Où l'auteur surpris s'incline de bonne grâce devant un génie surdoué

 

En matière de travaux / jeux de (et sur le) langage, il est de ces créateurs devant lesquels on ne peut que s’incliner façon carpette pour leurs improbables inventions qui ne sauraient souffrir de se voir accolées aucun qualificatif inférieur à « géniales ».

 

C’est ce que je me dis en découvrant avec incrédulité, délectation et des frissons de là à ici voir figure A, les sublissimes anagrammes de Monsieur Jacques Perry-Salkow, dont le nouvel opus Anagrammes pour sourire et rêver paraîtra ce 2 avril 2009 au Editions du Seuil.

 

Je rappelle au lecteur distrait, oublieux voire totalement égaré à son corps défendant en les lignes de ce blog allumé, que l’anagramme est un mot ou un groupe de mots formé par la transposition des lettres d’un autre mot ou groupe de mots.

 

Parmi les joyaux de Mr Perry-Salkow, on trouve :

 

Claude Levi-Strauss : a des avis culturels.
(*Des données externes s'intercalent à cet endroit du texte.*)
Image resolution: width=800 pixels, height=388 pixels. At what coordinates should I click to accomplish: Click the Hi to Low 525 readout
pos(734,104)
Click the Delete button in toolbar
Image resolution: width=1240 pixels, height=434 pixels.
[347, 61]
L’Amiral Nelson : sillonna la mer.
Auguste Rodin :
Oui, tu es grand.
Chatouillons : Nicolas Hulot.
Hi Jintao, Président de la République populaire de Chine : de l'abruti qui jardine et déracine un peuple philosophe.

Mais mon préféré, l’Ultime, celui qui me fait lui voter un crédit illimité pour l’érection d’une statue échelle 10 :1 en or massif de son auteur avec en prime sa promotion dans le cosmos pour un million d’années, c’est :

 

Albert Einstein ... Rien n’est établi.

 

Rien que de le réécrire, j’en frissonne encore.

 

Ce même Auteur, ne craignant nullement d’en rajouter une couche dans l’Inégalabilité Virtuosifiante du Retour de la Balle de Chez qui Déchire Ta Race, propose ici rien moins que deux poèmes palindromiques consacrés à Dante (des palindromes, il en a déjà écrit plus de 5.000). Vous avez bien lu : ça scande, ça rime, et ça se lit à l’endroit comme à l’envers.

 

On croît rêver, non ?

 

Jacques Perry-Salkow : il interdit de ne pas retenir ce nom.